### Work to be completed
Locate each line in the listing below that contains the string "Task" and copy those lines.

### Provided data
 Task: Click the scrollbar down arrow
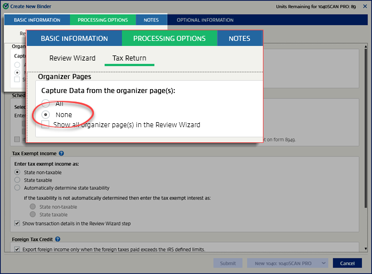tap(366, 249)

==

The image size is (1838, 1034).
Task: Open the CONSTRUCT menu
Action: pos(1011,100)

### Correct result
 Task: Click the scrollbar down arrow
Task: Open the CONSTRUCT menu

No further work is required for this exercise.